CAR T-cell therapy offers hope for people with types of cancer that are hard to treat (illustration: CTC-USP)
Opened in 2022 with FAPESP’s support, Nutera is Latin America’s first cellular product manufacturing plant. It is run by researchers from Butantan Institute and the University of São Paulo’s Ribeirão Preto Blood Center, and could become a supplier to the SUS, Brazil’s public healthcare network.
Opened in 2022 with FAPESP’s support, Nutera is Latin America’s first cellular product manufacturing plant. It is run by researchers from Butantan Institute and the University of São Paulo’s Ribeirão Preto Blood Center, and could become a supplier to the SUS, Brazil’s public healthcare network.
CAR T-cell therapy offers hope for people with types of cancer that are hard to treat (illustration: CTC-USP)
By Maria Fernanda Ziegler | Agência FAPESP – Approved on September 27 by ANVISA, Brazil’s national health surveillance agency, a clinical trial of chimeric antigen receptor (CAR) T-cell therapy for blood cancer is set to begin in the coming months, with 81 volunteers who will now be selected. According to the trial’s designers, it will be the first step to transform the Nutera Advanced Therapy Center, Latin America’s first cellular product manufacturing plant, opened in 2022 with FAPESP’s support, into a supplier of products for advanced cell therapies, such as CAR T-cells, to the SUS (Sistema Único de Saúde), Brazil’s public healthcare network.
CAR T-cell therapy offers hope for people with types of cancer that are hard to treat. It was first trialed in Latin America in 2019 by researchers at the Center for Cell-Based Therapy (CTC), a Research, Innovation and Dissemination Center (RIDC) established by FAPESP at the University of São Paulo (USP) in Ribeirão Preto. To date, the experimental treatment has been administered to 17 patients at CTC, with full remission within about a month in most cases (read more at: agencia.fapesp.br/31675).

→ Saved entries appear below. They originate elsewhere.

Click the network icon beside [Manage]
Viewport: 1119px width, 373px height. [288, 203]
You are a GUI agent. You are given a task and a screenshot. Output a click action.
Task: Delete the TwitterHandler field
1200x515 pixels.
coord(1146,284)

The 81-patient Phase 1 and 2 clinical trial will confirm the safety and efficacy of the treatment for patients with B-cell acute lymphoid leukemia (ALL) and B-cell non-Hodgkin lymphoma (NHL). Approval is pending from the National Commission of Ethics in Research (CONEP). The volunteer profile will be established once its approval has been obtained.
The trial will take place free of charge at five hospitals in São Paulo state, including the general and teaching hospitals run by the university’s medical school in Ribeirão Preto (Hospital das Clínicas/FMRP-USP) and the state capital (HC/FM-USP).
“Approval of the trial is important as a step toward producing cellular products [cells altered in the laboratory] for the treatment of different kinds of cancer and other diseases. It’s the first time such complex products are to be distributed entirely in Latin America and a huge advance for the area of biotechnology,” said Dimas Covas, head of the Ribeirão Preto Blood Center and principal investigator for the research project.
ANVISA has also authorized production of cellular products for the trial. The Ribeirão Preto Blood Center, USP and Butantan Institute are partnering in Nutera, which has received funding from FAPESP’s Science for Development Centers Program (read more at: agencia.fapesp.br/39048).
Once the results of the trial are in, applications can be made to ANVISA for permission to market cellular products. “The manufacturing plant is a platform for manipulating genetically modified cells like CAR T-cells, as well as viral vectors for gene therapy and cells derived from pluripotent stem cells. The facility is on public land in a hospital that almost exclusively admits patients on the SUS. We began with CART19, but we have a research pipeline and will soon be producing second- and third-generation CAR T-cell products, for example. The clinical trial is just the start of a highly successful project,” Covas said.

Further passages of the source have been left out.